(State & Main Records, CD, digital download)
Say you’re a record reviewer and you’ve just been handed an album by a bluesy guitar-and-drums rock duo. Right off the bat you’re conscious of the two obvious, go-to comparisons readily available to you. But wait. You stop and tell yourself that you’re a better and more creative critic than that. You’re already writing a review and haven’t even listened to the damn thing yet! So you take it out for a spin and … soon find yourself right back where you started. Maybe it’s the easy way out, but you’re probably just right. Or right-ish.
On their latest release, Steam Engine, Montpelier’s bluesy guitar-and-drums duo Lake Superior combine the simple, old-time slide-guitar crunch of the White Stripes with the more expansive, more confrontationally modern take on the blues-rock of the Black Keys.

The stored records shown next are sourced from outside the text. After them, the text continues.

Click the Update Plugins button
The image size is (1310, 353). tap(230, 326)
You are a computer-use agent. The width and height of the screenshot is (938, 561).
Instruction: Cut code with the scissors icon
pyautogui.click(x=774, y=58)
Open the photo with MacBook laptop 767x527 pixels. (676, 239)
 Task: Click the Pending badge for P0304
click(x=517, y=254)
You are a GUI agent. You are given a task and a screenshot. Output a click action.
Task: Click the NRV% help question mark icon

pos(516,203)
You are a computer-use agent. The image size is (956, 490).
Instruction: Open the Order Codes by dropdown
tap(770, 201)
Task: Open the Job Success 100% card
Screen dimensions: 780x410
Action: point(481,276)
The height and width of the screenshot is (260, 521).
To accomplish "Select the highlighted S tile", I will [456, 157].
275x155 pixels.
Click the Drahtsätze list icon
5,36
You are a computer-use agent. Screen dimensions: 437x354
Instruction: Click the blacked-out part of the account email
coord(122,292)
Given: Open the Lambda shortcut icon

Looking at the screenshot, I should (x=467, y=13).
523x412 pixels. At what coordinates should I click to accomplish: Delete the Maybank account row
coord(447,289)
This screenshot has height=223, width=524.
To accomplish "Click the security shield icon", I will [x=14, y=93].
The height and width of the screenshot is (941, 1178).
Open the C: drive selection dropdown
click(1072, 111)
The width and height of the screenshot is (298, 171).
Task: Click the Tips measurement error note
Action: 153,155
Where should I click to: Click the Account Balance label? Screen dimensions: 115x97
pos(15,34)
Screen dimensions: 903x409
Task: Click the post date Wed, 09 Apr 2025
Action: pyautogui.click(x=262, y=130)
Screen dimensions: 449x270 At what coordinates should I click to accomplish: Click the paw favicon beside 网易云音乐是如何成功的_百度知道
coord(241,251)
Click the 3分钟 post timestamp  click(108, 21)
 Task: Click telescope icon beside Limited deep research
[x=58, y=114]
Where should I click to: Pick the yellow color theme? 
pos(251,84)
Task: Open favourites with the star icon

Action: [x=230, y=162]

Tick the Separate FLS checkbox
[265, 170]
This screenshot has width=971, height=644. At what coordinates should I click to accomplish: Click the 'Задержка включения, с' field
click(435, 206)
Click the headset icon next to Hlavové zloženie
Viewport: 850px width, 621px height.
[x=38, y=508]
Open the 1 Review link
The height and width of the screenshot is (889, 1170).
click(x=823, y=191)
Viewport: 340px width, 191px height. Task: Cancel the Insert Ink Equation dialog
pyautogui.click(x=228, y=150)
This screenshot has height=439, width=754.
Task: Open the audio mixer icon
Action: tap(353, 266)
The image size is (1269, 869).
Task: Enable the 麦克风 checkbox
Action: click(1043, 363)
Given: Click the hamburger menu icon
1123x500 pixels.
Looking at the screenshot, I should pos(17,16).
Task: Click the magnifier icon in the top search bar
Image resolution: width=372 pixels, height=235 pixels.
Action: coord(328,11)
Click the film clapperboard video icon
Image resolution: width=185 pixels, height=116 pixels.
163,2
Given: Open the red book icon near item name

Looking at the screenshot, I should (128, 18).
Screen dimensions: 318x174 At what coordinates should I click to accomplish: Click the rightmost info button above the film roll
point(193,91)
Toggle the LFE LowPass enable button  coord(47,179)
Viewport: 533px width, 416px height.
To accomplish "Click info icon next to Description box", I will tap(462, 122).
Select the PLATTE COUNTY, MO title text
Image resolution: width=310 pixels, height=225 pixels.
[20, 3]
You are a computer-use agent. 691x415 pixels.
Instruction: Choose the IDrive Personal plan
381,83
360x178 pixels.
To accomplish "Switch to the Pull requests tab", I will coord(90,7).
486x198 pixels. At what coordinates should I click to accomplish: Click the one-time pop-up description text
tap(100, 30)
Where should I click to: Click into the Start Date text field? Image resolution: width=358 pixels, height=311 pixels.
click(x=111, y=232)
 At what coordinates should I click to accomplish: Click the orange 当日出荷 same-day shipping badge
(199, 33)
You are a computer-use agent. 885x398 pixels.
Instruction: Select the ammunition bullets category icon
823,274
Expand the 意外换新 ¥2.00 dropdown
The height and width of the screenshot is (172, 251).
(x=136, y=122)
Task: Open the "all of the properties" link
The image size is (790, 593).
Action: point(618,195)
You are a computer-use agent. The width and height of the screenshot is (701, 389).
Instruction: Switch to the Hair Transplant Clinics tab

Steam Engine’s opener, “The River,” begins with a lonely slide-guitar riff, breezy and flowing. The sound is clean in a way that seems both appropriate and kinda deceiving, considering what’s to come. Peter Rahn enters, singing, “I spend my time…” It’s an ascending line and sounds something like a young, less pissed-off Frank Black. And then the drums. The Robert Johnson a-tappin’ his foot blues mentality is there, but drummer Jeff Thomson offers more. Here, and throughout the record, the guitar work brings you down into the blues and the drum work puts you up on the rock, while the vocals go in whichever direction is most appropriate for the given track.
Midway through the album, cozy in slot number seven, “The River #2” starts with another slide-guitar riff, but less lonesome and way dirtier. And then the drums. The song is littered with ups and downs, loud and quiet. When, after two minutes, vocals have still not entered, it starts to become clear that they aren’t going to. The track doesn’t lose steam because of this but instead underscores the sole thematic sound around which Lake Superior operate: two-piece blues-rock. And that’s about all.
“Alone,” the album’s final and finest track, offers more variety and experimentation than the majority of other songs on Steam Engine combined. The key blues aesthetic is still present (“Oh Mama, don’t you treat me mean”), but it’s loose and it moves. The changes are fun, the solos are cool and the lyrics fit comfortably within their surroundings. “Alone” is the White Stripes meet the Black Keys plus a little something extra. Finally.
Steam Engine by Lake Superior is available at lakesuperiorband.bandcamp.com. Lake Superior play a record-release show at Positive Pie 2 in Montpelier this Saturday, June 22.